_Exercise aim:_
Skip the pictures. Copy all the rest of the records down exactly.

_Stored data:_

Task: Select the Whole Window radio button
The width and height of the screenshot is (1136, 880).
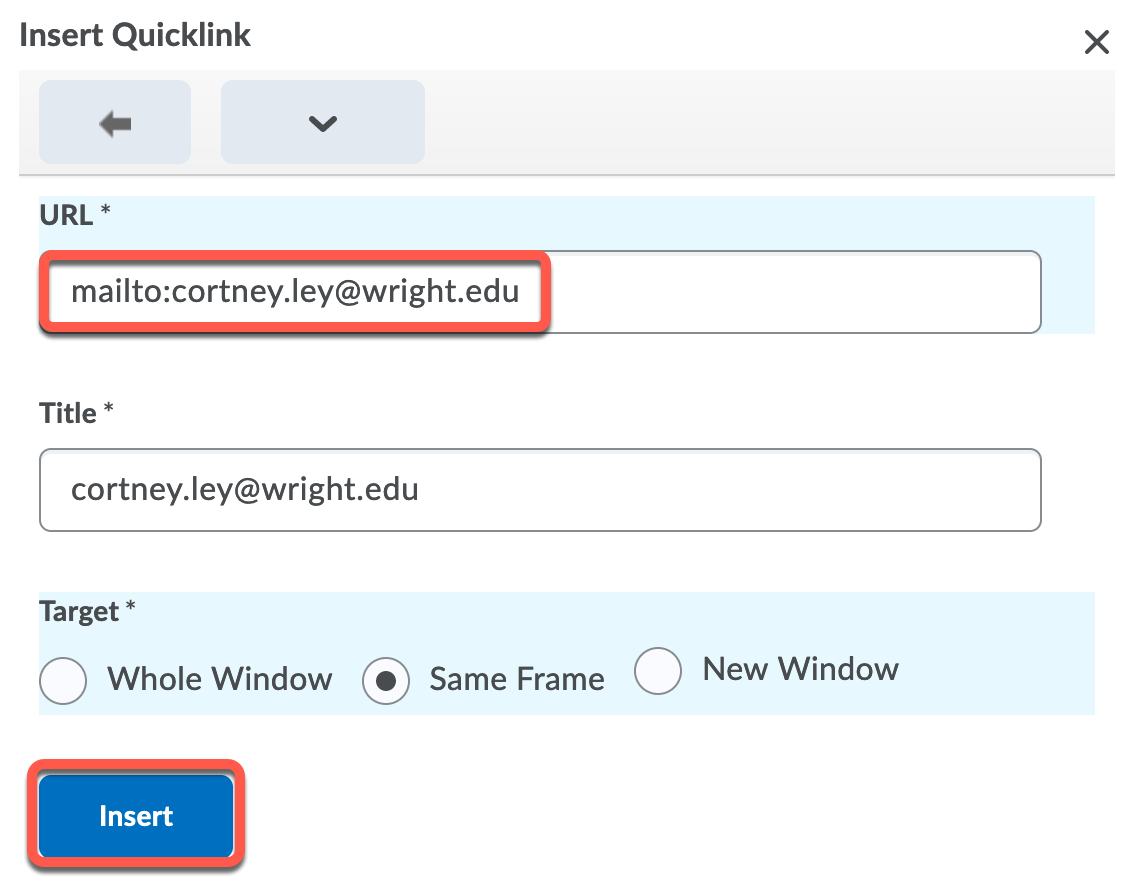Action: coord(63,680)
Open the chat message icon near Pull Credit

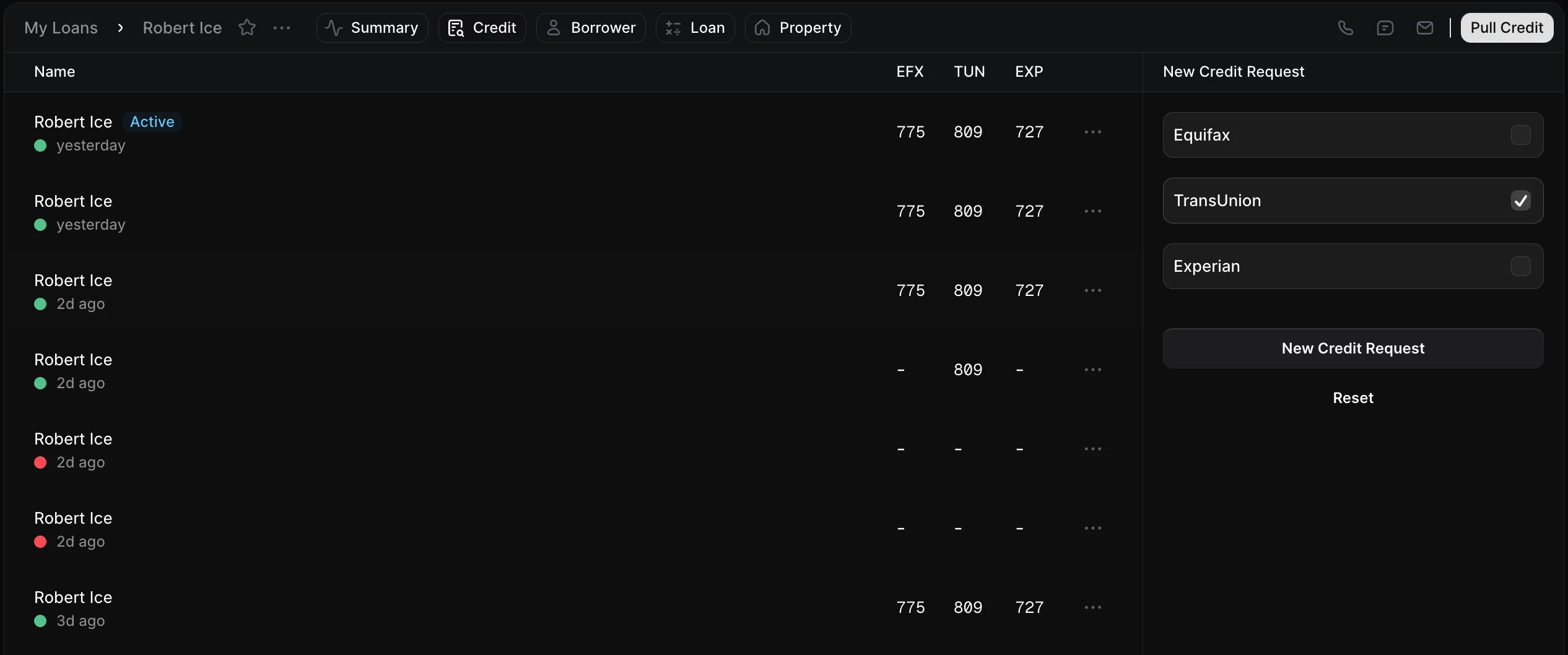click(x=1385, y=28)
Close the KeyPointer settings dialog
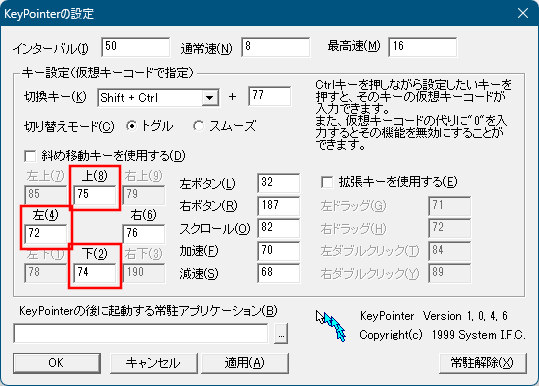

_Task response:_
Task: Select the Whole Window radio button
The width and height of the screenshot is (1136, 880).
Action: coord(63,680)
Open the chat message icon near Pull Credit

click(x=1385, y=28)
Close the KeyPointer settings dialog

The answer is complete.